8. Lewis and Clark • The journey becomes a race down the Missouri River. Lewis and Clark arrive in St. Louis on September 23, 1806. • They traveled almost 8,000 miles along the journey. They mapped the entire distance using “line of sight” approximations. They were off by only 4 miles.
9. Zebulon Pike • Zebulon Pike also explores the western territory. • Pike reaches the Colorado area and finds the mountain which now bears his name: Pike’s Peak. • Pike then moves south into the Spanish territories which eventually become Texas and Mexico.
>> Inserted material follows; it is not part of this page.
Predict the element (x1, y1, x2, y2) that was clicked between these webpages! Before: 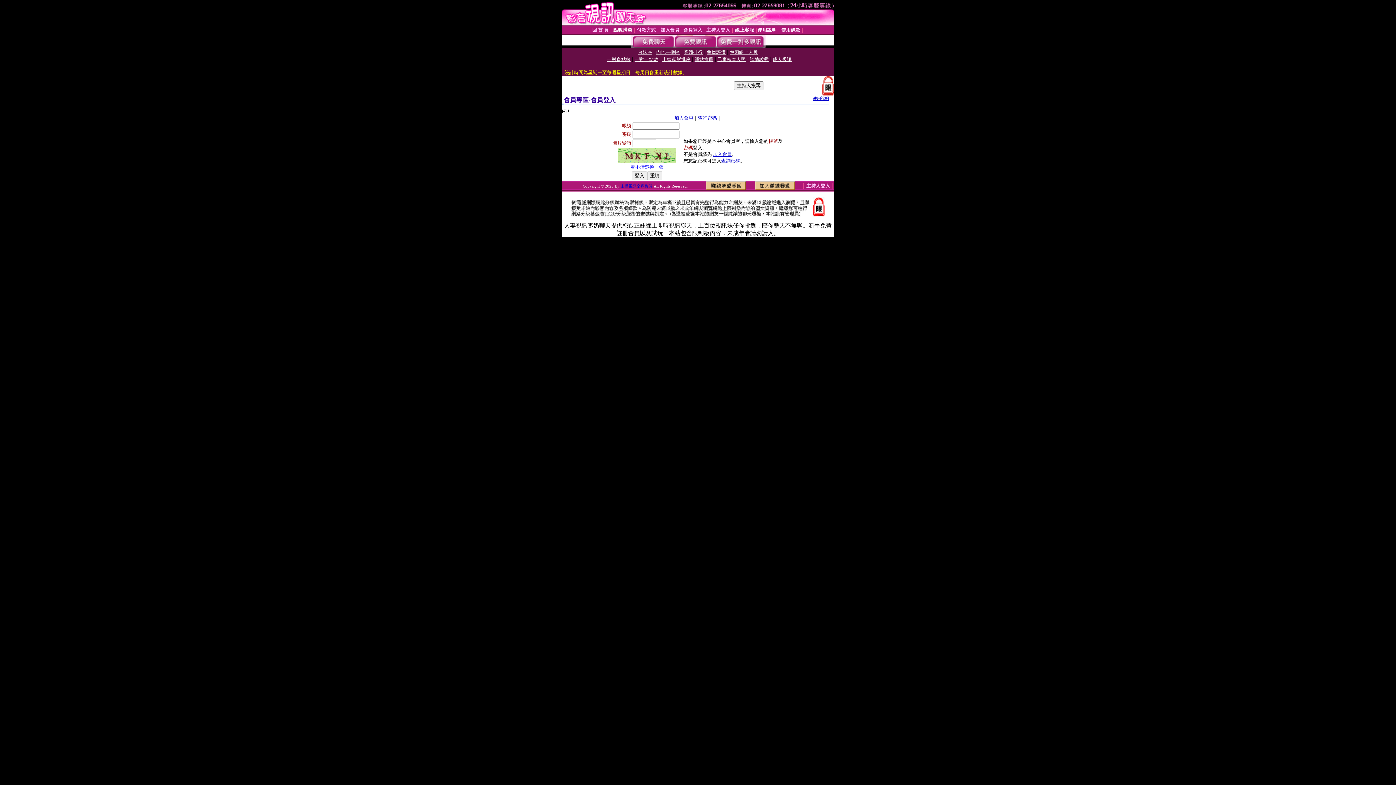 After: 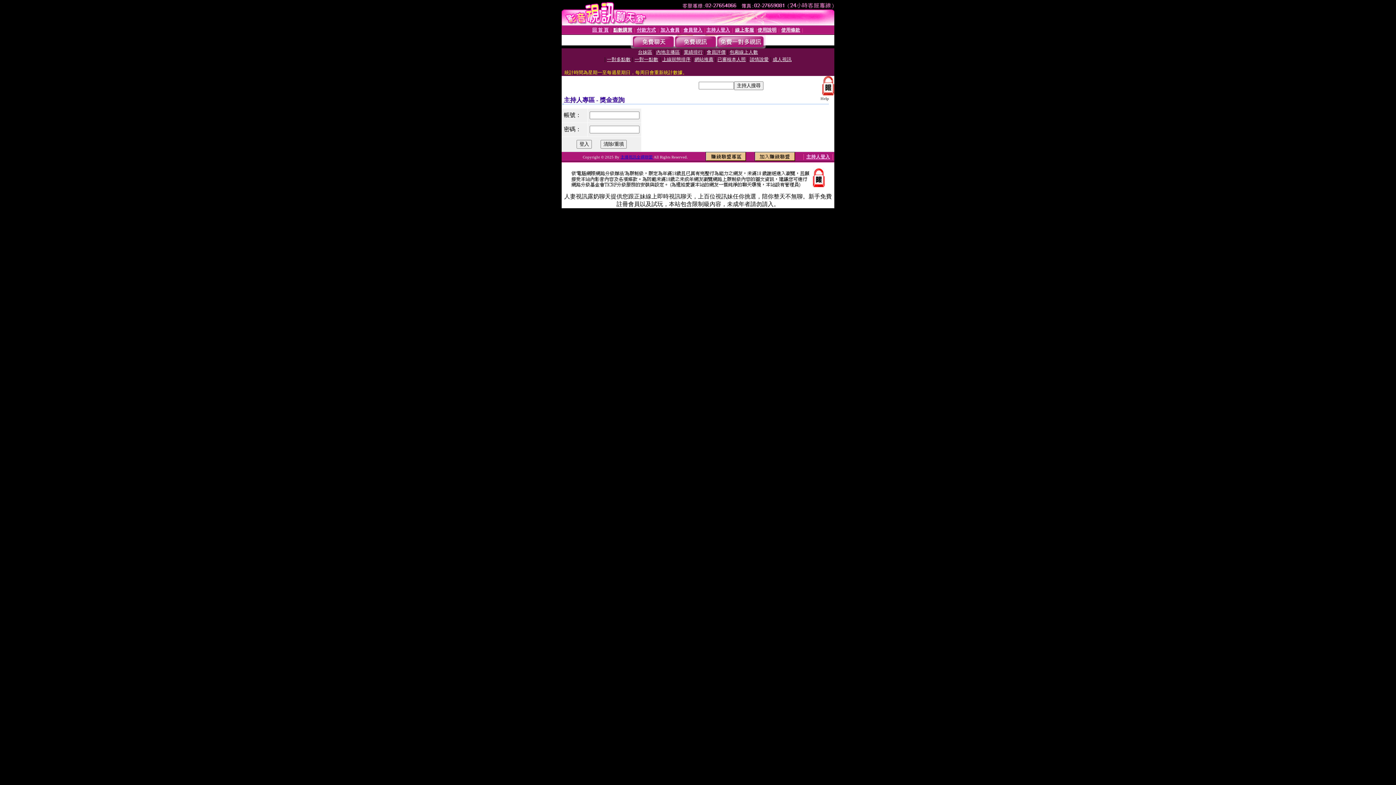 Action: label: 主持人登入 bbox: (706, 27, 730, 32)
10. Jefferson’s Reelection • By 1804, Jefferson was unquestioned success as a President. He was easily reelected. • Burr decided to run for governor of New York. Hamilton criticized Burr; Burr challenged Hamilton to a duel; Burr shoots and kills Hamilton. Burr’s term as Vice President was not quite over at the time of the duel.
11. Jefferson’s 2nd Term • Pirates from the Barbary Coast States in the Mediterranean Sea demand tribute from U.S. trade ships. • Jefferson refuses to pay the tribute • The Barbary pirates from Tripoli declare war on the U.S. • Jefferson does not want to fight; instead, he orders a blockade of the port of Tripoli.
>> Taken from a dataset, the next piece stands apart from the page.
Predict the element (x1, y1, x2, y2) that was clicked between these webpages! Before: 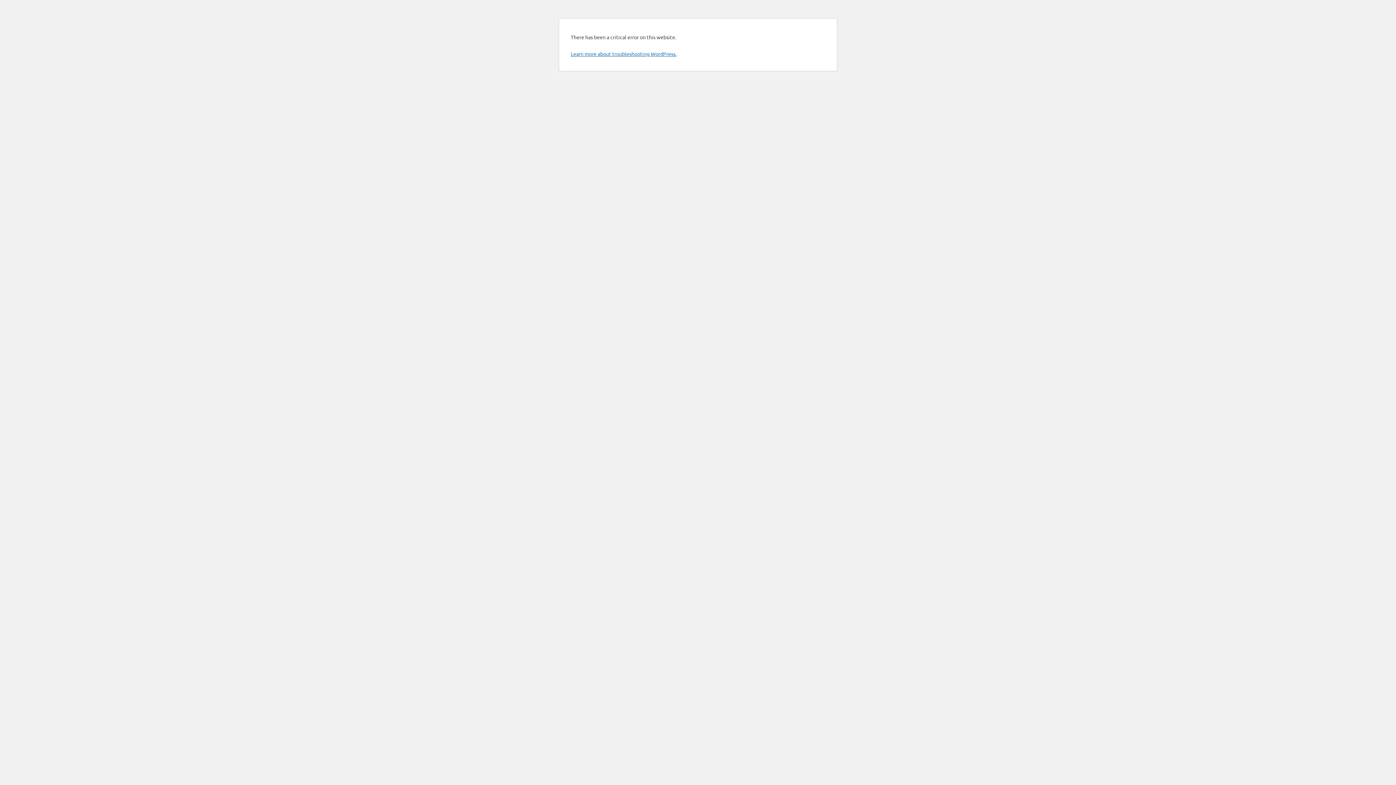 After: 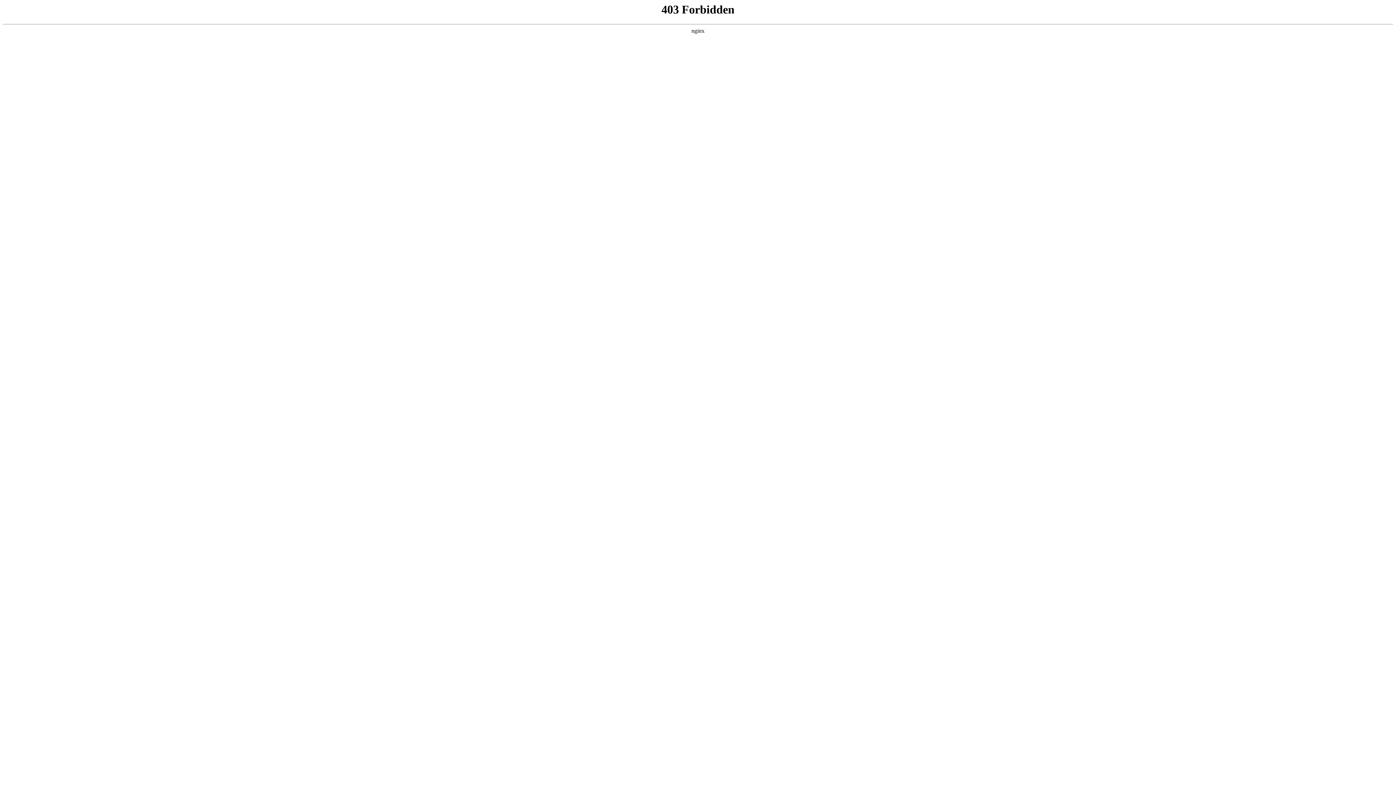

11. Jefferson’s 2nd Term • The blockade eventually works. The U.S. forces the pirates to sign a peace treaty which ends all tribute payments. • The military action is popular in the U.S., but shows the need for a U.S. navy. • Jefferson puts aside his own personal problems with the government paying for a navy, and the country develops a stronger defense.
11. Jefferson’s 2nd Term • Great Britain continues its policy of impressment. • Impressment is when the British kidnap U.S. sailors and force them to work as British sailors. • The impressment issue becomes a big deal with the Chesapeake-Leopard Affair in June 1807.
11. Jefferson’s 2nd Term • Jefferson deals with the impressment issue by asking for an embargo, or block of trade, against both Great Britain and France. • Congress passes the Embargo Act of 1807. The main victim of the law was neither Great Britain nor France—it was the U.S. merchants who could no longer trade with either country.
11. Jefferson’s 2nd Term • The Embargo Act proves EXTREMELY unpopular and Jefferson’s popularity suffers as a result. • Eventually, Congress repealed the Embargo Act and replaced it with the Non-Intercourse Act. • The Non-Intercourse Act was no more successful than the Embargo Act. American merchants and shipowners suffered greatly. • Jefferson leaves office with a loss of respect.
12. Jefferson after the Presidency • James Madison, the author of the Constitution, a Democratic-Republican, and Jefferson’s hand-picked successor becomes the next President. • Madison leads the country during the War of 1812.
12. Jefferson after the Presidency • Jefferson renews his friendship with his long-term friend and political rival, John Adams. • Jefferson and Adams exchange tons of letters with each other. • Thomas Jefferson and John Adams both die on the same day: July 4, 1826. It was the 50th anniversary of the Declaration of Independence which both men help write.